Dopo due anni di indagini, una pericolosa setta attiva da più di trent'anni a Novara, ma con diramazioni in altre città del Nord come Milano, Genova e Pavia, è stata sgominata. Nelle ultime ore sono state effettuate numerose perquisizioni in queste città dalla polizia, nell'ambito dell’operazione Dioniso, coordinata dalla Direzione distrettuale antimafia della Procura della Repubblica di Torino. Dietro alla setta si nascondeva un'associazione a delinquere che operava per ridurre in schiavitù gli adepti, soprattutto donne, commettendo numerosi reati come abusi e violenze, anche nei confronti di minorenni.

Tutte le 26 persone indagate sono state denunciate a piede libero: a capo del gruppo criminale c’era un uomo di 77 anni, chiamato il dottore, accusato di aver soggiogato per anni diverse donne, anche giovanissime.

La setta era organizzata secondo una struttura piramidale

Nel corso delle indagini, gli inquirenti hanno scoperto come la setta fosse organizzata secondo un modello di tipo piramidale: subito al di sotto del capo operavano alcune “fedelissime”, donne tra le quali c’erano anche figure professionali esperte in psicologia, che avevano il compito di reclutare sempre nuove vittime da sottomettere. Infatti, attraverso un lento lavaggio del cervello e diverse pratiche di indottrinamento, le giovani, anche minorenni, erano costrette a subire abusi e violenze carnali; poi, con il trascorrere degli anni, passavano a loro volta a reclutare nuovi membri.

Le ragazze erano introdotte, spesso inconsapevolmente, alla psico-setta mediante una serie di attività legate al gruppo: un centro di assistenza psicologica e numerosi esercizi commerciali – come diverse erboristerie e una bottega di artigianato – ma anche una piccola casa editrice, due scuole di danza e una palestra in cui si tenevano corsi di spada celtica.

Il capo della setta era un 77enne

Figura centrale era quella del capo: secondo le testimonianze raccolte dagli inquirenti, il 77enne aveva il potere di decidere su ogni aspetto della vita delle adepte. Alle giovani non era concesso nemmeno nominarlo, ma dovevano indicarlo con il soprannome “il dottore” o chiamandolo “Lui”. L’uomo era venerato come una divinità: quando qualcuno gli disubbidiva, era immediatamente isolato dal gruppo.

Gli affiliati, che tra loro si chiamavano “bestie”, subivano anche gli ordini delle più strette collaboratrici del capo, poste ai vertici della struttura gerarchica. Le ragazze, sin da piccole, erano introdotte alla filosofia della setta: imparavano anche alcune pratiche magiche, che dovevano servire a iniziare le giovani. Inoltre i membri del gruppo erano obbligati a versare denaro alla setta, specialmente nel caso di persone provenienti da famiglie agiate.

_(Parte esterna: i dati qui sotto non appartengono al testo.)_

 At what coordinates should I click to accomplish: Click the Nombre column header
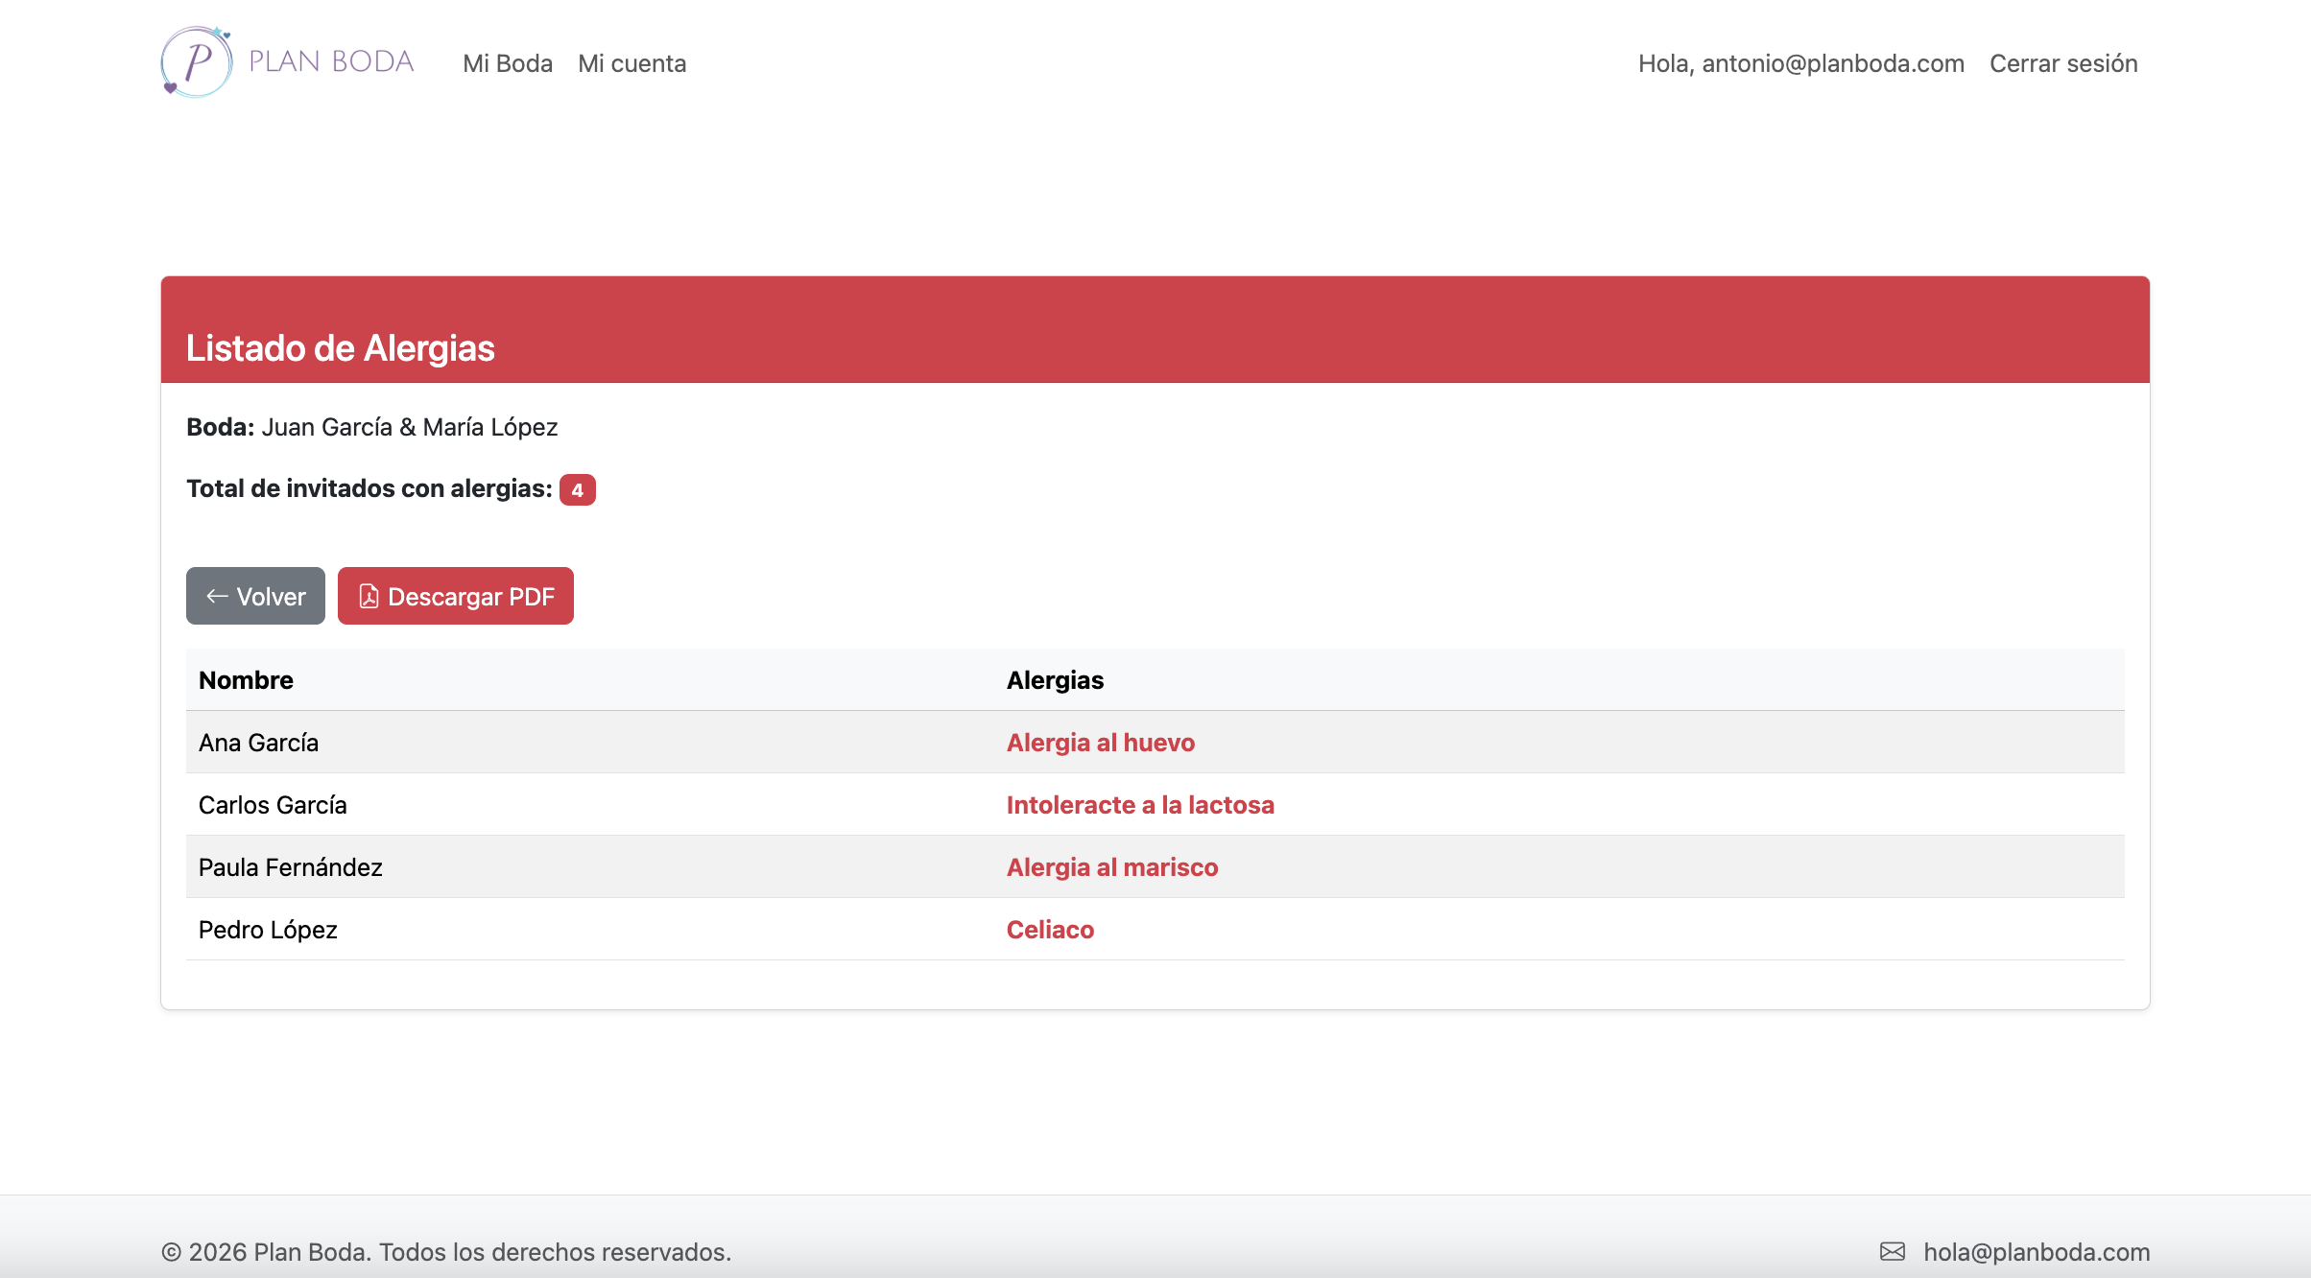(246, 679)
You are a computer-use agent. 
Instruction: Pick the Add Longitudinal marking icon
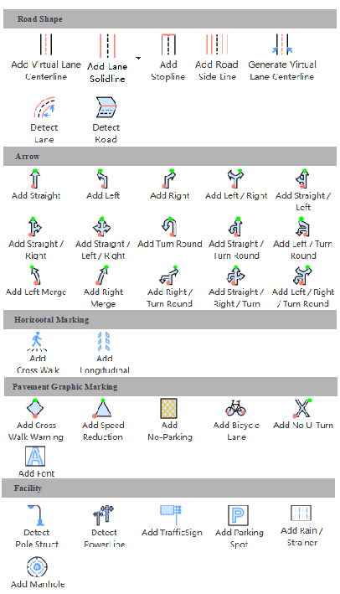(104, 341)
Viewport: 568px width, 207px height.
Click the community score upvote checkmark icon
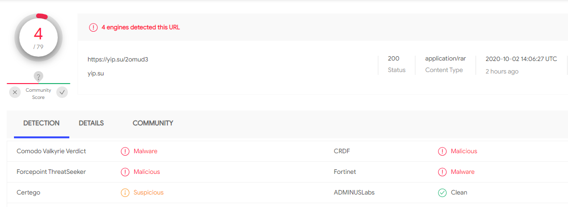[x=62, y=93]
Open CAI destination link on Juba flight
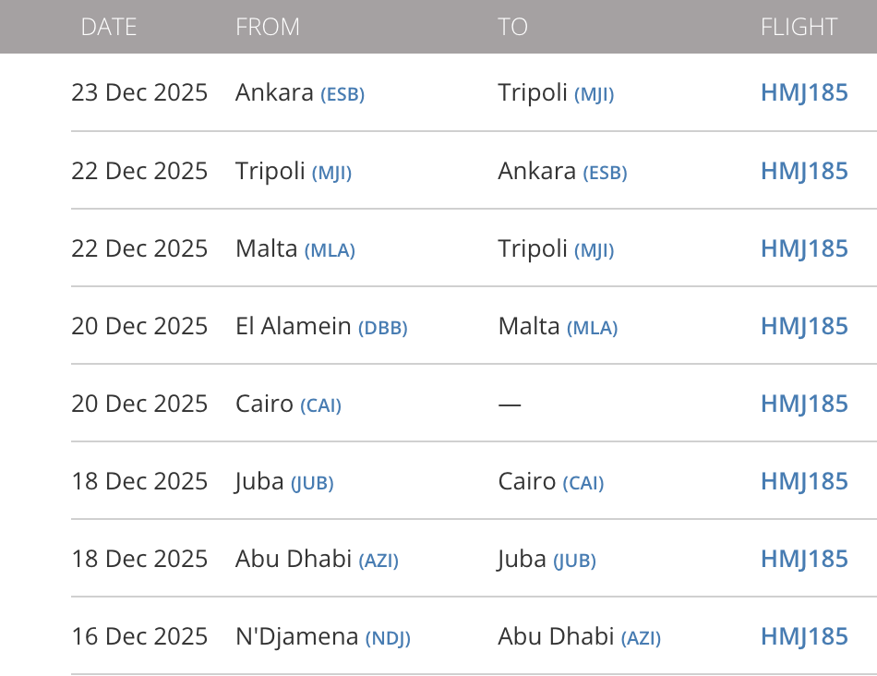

La setta controllava ogni aspetto della vita delle adepte

L'organizzazione era ormai collaudata e continuava a operare da più di trent'anni, quando la setta era stata fondata, in seguito alla fusione di due diversi gruppi che operavano nella zona di Novara.

Ogni aspetto della vita degli adepti, dalle relazioni familiari alla formazione professionale, finiva sotto il rigido controllo dei vertici. I parenti delle vittime erano accolti nell'organizzazione oppure venivano allontanati dalle ragazze, che erano obbligate a troncare tutti i rapporti con loro. “Il dottore” decideva l’indirizzo di studi, i corsi da seguire e perfino il lavoro delle giovani, quasi sempre nelle attività commerciali legate alla setta, creando così anche una dipendenza economica. In particolare psicologhe professioniste, che collaboravano con il capo, avevano il compito di sfruttare la fragilità emotiva delle ragazze per adescarle, con una serie di atteggiamenti premurosi che pian piano sfociavano in un lavaggio del cervello che portava le vittime anche ad accettare gli abusi e le molestie. Probabilmente l'attività sarebbe proseguita a lungo se una delle adepte non avesse deciso di rompere il silenzio e denunciare questo sistema criminale.